— Task prompt —
Reproduce the top of the data verbatim, through and including the line that contains "You are a computer-use agent. The height".

[Dataset items]
·····

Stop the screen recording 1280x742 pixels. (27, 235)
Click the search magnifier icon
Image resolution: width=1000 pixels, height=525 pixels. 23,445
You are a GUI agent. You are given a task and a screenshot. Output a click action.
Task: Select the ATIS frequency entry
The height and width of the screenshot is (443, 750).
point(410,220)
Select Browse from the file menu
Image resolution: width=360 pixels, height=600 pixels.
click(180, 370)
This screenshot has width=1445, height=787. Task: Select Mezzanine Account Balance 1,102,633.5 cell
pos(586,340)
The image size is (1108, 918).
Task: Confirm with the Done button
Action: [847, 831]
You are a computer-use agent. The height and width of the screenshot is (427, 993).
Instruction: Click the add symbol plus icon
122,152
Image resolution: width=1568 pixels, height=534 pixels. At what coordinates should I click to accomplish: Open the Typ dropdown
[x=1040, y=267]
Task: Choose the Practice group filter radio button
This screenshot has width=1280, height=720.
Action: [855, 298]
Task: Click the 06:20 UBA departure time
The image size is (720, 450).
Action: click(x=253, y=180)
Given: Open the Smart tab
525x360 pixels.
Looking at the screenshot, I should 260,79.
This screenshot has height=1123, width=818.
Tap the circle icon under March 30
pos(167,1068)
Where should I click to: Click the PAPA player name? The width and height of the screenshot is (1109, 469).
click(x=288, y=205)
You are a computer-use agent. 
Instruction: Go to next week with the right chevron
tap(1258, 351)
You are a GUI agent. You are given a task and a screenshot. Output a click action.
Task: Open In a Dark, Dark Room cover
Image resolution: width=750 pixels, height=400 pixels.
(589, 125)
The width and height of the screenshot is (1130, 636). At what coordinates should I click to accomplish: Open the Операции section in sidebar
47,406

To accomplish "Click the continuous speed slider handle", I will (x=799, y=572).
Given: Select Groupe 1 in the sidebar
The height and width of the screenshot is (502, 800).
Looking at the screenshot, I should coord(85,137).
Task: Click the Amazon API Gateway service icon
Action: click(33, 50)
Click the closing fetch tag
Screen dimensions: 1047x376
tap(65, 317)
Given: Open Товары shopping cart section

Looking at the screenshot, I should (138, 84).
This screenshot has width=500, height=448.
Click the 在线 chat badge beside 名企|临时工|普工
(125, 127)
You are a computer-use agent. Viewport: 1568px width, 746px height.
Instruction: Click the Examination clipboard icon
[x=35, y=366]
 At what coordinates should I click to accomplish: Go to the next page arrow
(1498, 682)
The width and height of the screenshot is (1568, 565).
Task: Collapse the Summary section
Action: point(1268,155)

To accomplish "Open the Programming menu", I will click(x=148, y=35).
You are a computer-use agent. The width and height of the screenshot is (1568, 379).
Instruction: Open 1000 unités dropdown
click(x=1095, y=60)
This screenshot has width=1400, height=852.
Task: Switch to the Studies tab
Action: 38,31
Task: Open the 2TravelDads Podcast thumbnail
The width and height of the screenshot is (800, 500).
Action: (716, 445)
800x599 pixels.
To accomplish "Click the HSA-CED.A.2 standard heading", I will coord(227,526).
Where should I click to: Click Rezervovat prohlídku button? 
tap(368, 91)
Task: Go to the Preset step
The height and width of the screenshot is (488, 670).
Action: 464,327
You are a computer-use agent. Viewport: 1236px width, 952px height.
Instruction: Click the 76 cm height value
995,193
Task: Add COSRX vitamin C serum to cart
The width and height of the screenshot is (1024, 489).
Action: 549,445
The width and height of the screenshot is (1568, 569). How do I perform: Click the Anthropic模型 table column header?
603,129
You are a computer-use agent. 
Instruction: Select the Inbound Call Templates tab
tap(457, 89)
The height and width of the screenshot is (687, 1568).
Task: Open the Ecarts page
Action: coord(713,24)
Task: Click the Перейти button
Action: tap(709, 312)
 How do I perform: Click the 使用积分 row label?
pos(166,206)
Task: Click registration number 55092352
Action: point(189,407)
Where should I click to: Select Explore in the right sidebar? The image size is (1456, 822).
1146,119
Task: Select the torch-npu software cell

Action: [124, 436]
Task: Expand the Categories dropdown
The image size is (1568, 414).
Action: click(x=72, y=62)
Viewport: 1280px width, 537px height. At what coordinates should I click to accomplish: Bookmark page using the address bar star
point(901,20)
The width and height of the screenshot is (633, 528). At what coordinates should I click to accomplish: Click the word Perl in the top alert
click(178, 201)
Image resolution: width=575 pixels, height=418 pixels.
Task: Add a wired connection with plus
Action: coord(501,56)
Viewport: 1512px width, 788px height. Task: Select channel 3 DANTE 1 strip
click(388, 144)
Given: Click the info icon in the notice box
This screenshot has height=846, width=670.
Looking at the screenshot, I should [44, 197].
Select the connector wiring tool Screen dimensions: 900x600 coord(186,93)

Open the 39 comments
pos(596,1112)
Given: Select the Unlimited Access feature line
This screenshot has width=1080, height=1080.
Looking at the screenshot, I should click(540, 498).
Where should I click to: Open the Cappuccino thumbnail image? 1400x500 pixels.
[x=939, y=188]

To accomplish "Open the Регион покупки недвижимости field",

·····

— Solved problem —
Stop the screen recording 1280x742 pixels. (27, 235)
Click the search magnifier icon
Image resolution: width=1000 pixels, height=525 pixels. 23,445
You are a GUI agent. You are given a task and a screenshot. Output a click action.
Task: Select the ATIS frequency entry
The height and width of the screenshot is (443, 750).
point(410,220)
Select Browse from the file menu
Image resolution: width=360 pixels, height=600 pixels.
click(180, 370)
This screenshot has width=1445, height=787. Task: Select Mezzanine Account Balance 1,102,633.5 cell
pos(586,340)
The image size is (1108, 918).
Task: Confirm with the Done button
Action: [847, 831]
You are a computer-use agent. The height and width of the screenshot is (427, 993).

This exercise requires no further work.